BACKGROUND:Atherosclerosis is a common reason for acute cardio-cerebral vascular diseases. The purpose of this study was to clarify the functional effects of Notoginsenoside R1 (NGR1) on atherosclerosis. METHODS: HUVECS were exposed to oxidized low-density lipoprotein (ox-LDL) in the current study. The proliferation ability of HUVECS was measured by 3-(4, 5-dimethylthiazol-2-yl)-2, 5-diphenyl-2H-tetrazol-3-ium bromide (MTT). Flow cytometry assays were performed to evaluate the apoptosis of HUVECS. Ox-LDL caused inflammatory response and oxidative stress were assessed by checking pro-inflammatory cytokines and intracellular reactive oxygen species (ROS), malondialdehyde (MDA), and superoxide dismutase (SOD).
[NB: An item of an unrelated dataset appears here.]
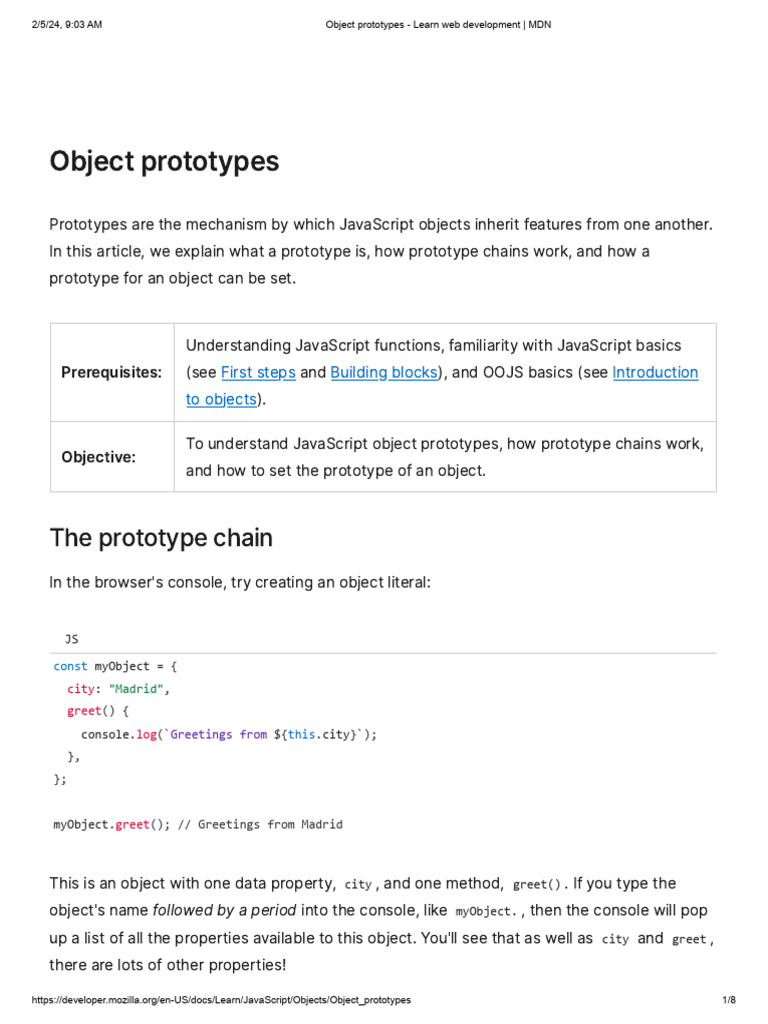The height and width of the screenshot is (1024, 768).
Task: Click the "Madrid" string in the code
Action: click(x=138, y=689)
The regulatory roles of NGR1 in HUVECs were measured by real-time quantitative polymerase chain reaction (RT-qPCR) and western blot assays. The interaction relationship between miR-221-3p and X-inactive specific transcript (XIST) or TNF-receptor-associated factor 6 (TRAF6) was predicted by bioinformatics tools. Dual-luciferase reporter and RNA pull-down assays were used to confirm the interaction relationship. RESULTS: Currently, ox-LDL inhibited proliferation and induced apoptosis, inflammatory response, and oxidative stress in HUVECs, which were alleviated by treatment with NGR1. Importantly, the increase of XIST in ox-LDL-induced HUVECs was abolished by NGR1. In addition, the gain-of-functional experiment suggested that the upregulation of XIST neutralized the protection effects of NGR1 in HUVECs treated with ox-LDL. In addition, miR-221-3p was a target of XIST in HUVECs as confirmed by dual-luciferase reporter and RNA pull-down assays. Furthermore, miR-221-3p interacted with TRAF6, and NGR1 regulated proliferation, apoptosis, inflammatory response, and oxidative stress in HUVECs exposed to ox-LDL by regulation of the XIST/miR-221-3p/TRAF6 axis through Nuclear Factor Kappa B (NF-κB) pathway. CONCLUSION: NGR1 could exert regulatory functions in ox-LDL-induced HUVECS by regulation of XIST/miR-221-3p/TRAF6 axis, which provided valuable insights into the development of potential therapeutic strategy for atherosclerosis.